◆ Texte source
____
Trump et Poutine considèrent l'Europe comme "largement insignifiante".
M. Zelensky ne devrait pas participer au sommet qui se tiendra en Alaska le 15 août entre les présidents américain et russe. M. Trump a déclaré aux journalistes lundi que "par respect, je l'appellerai d'abord" après la fin des discussions.
L'annonce, la semaine dernière, de la tenue d'un sommet a donné lieu à une multitude de contacts diplomatiques en Europe, car on craint que les intérêts de l'Ukraine et de l'ensemble du continent ne soient bafoués dans le cadre d'une tentative d'accord rapide.
Les dirigeants européens, à l'exception de la Hongrie, ont réaffirmé dans une déclaration commune mardi qu'aucun accord ne pouvait être conclu sans la présence de l'Ukraine à la table des négociations. Ils ont également écrit que "les frontières internationales ne doivent pas être modifiées par la force", rejetant ainsi la proposition de cessez-le-feu de M. Poutine visant à échanger les territoires ukrainiens de Donetsk et de Louhansk.
" Incapables d'apporter beaucoup aux négociations, les dirigeants européens ont été relégués en marge, l'UE étant considérée par Trump et Poutine comme largement hors de propos ", a déclaré à Euronews le Dr Neil Melvin, directeur de la sécurité internationale au Royal United Services Institute (RUSI).
____
◆ Série de consignes
1 - Dans l'article sur le sommet d'Alaska, quelle date est annoncée pour la rencontre entre les présidents américain et russe ?
2 - Recopiez le passage de l'article sur le sommet d'Alaska qui commence aux mots "L'annonce, la semaine" et s'arrête après "et de Louhansk.".
3 - Reprenez l'article sur le sommet d'Alaska là où il s'interrompt et poursuivez sa rédaction.
____
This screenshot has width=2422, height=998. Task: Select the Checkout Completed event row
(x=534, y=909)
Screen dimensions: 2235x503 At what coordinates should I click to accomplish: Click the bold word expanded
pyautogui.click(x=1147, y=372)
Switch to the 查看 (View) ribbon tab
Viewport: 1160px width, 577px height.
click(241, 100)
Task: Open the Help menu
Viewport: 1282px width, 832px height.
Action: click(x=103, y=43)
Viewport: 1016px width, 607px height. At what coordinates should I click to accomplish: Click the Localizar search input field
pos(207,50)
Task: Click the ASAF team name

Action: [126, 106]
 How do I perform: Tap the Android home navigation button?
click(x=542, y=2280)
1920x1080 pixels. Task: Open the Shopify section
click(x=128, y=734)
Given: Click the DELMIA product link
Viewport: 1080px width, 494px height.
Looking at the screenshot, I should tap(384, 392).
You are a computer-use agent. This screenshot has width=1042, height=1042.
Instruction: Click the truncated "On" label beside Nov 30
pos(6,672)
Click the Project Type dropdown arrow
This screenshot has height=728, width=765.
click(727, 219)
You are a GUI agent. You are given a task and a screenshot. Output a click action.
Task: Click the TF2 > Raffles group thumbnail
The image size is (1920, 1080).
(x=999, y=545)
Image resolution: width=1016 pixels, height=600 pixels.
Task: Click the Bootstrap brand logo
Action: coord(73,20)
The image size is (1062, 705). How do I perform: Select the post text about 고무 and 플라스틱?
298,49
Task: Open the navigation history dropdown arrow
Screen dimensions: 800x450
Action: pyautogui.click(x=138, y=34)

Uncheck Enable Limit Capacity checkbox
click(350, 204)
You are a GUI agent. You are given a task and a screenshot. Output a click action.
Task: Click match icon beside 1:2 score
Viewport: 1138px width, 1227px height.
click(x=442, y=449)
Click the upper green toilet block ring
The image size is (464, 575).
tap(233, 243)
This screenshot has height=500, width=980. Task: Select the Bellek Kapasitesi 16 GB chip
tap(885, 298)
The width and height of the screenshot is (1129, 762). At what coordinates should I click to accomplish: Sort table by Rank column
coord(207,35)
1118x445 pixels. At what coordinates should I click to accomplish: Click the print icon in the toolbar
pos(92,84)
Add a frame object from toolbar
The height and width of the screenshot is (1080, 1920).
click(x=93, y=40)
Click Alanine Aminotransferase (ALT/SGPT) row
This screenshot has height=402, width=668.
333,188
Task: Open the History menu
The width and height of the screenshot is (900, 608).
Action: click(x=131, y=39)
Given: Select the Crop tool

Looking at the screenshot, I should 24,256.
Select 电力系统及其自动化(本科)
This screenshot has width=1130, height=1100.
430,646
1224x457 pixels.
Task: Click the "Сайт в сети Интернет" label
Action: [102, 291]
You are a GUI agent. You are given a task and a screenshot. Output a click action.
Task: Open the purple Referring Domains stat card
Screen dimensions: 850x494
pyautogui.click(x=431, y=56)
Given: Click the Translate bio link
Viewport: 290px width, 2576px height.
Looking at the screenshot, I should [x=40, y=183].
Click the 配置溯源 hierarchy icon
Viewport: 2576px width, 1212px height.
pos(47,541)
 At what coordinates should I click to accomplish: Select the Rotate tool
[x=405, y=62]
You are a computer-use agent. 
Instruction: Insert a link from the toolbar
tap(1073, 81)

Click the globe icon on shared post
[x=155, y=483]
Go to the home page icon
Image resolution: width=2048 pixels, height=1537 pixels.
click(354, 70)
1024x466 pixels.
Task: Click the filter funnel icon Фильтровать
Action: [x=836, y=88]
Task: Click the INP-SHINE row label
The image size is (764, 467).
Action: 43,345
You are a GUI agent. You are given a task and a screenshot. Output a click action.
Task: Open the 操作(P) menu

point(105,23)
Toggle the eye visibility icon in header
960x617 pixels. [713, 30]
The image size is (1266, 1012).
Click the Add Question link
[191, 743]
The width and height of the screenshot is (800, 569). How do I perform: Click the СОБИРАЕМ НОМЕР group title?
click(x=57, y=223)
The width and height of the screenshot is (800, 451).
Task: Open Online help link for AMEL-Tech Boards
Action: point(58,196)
____
◆ Corrigé de l'exercice
1 - Le 15 août.

2 -
L'annonce, la semaine dernière, de la tenue d'un sommet a donné lieu à une multitude de contacts diplomatiques en Europe, car on craint que les intérêts de l'Ukraine et de l'ensemble du continent ne soient bafoués dans le cadre d'une tentative d'accord rapide.
Les dirigeants européens, à l'exception de la Hongrie, ont réaffirmé dans une déclaration commune mardi qu'aucun accord ne pouvait être conclu sans la présence de l'Ukraine à la table des négociations. Ils ont également écrit que "les frontières internationales ne doivent pas être modifiées par la force", rejetant ainsi la proposition de cessez-le-feu de M. Poutine visant à échanger les territoires ukrainiens de Donetsk et de Louhansk.

3 -
"Les dirigeants européens sont en mesure d'informer M. Trump de leurs idées, et les États-Unis les informeront des résultats du sommet, mais l'Europe est dans une position où les résultats du conflit ukrainien sont négociés au-dessus de sa tête et où les dirigeants du continent sont essentiellement des observateurs ", a-t-il ajouté.
L'appel entre M. Trump et M. Vance est une dernière tentative avant le sommet pour faire passer ce message avant la réunion de l'Arctique.
Trump traite l'accord de paix comme une "transaction immobilière
L'une des questions centrales pour les Européens, a déclaré Ian Bond à Euronews, est que M. Trump semble traiter un éventuel accord de paix en Ukraine "comme une transaction immobilière".
"Il ne comprend pas qu'une partie du territoire dans l'est de l'Ukraine que Poutine convoite serait vitale pour la défense de l'Ukraine lorsque (et c'est 'lorsque' et non 'si') la Russie reprendra son agression et essaiera de prendre plus de territoire ukrainien ", a ajouté le directeur adjoint du Centre for European Reform (CER).
En outre, les récents commentaires de M. Trump "ont montré qu'il blâme toujours M. Zelensky pour la guerre, même si la Russie était l'agresseur."
La participation de M. Vance est également " significative ", a déclaré à Euronews Majda Ruge, chargée de mission au Conseil européen des relations étrangères (ECFR), " parce que sa position est plus éloignée de celle que les Européens espèrent faire accepter au président Trump ".
Le vice-président américain a déclaré dimanche à Fox News que les États-Unis en avaient "fini avec le financement de la guerre en Ukraine. Nous voulons parvenir à un règlement pacifique de cette affaire".
Il a également déclaré qu'un accord, quel qu'il soit, "ne rendrait personne super heureux" et a appelé l'Europe "à s'engager et à jouer un rôle plus important dans cette affaire, et si vous vous souciez tant de ce conflit, vous devriez être prêts à jouer un rôle plus direct et plus substantiel dans le financement de cette guerre vous-même".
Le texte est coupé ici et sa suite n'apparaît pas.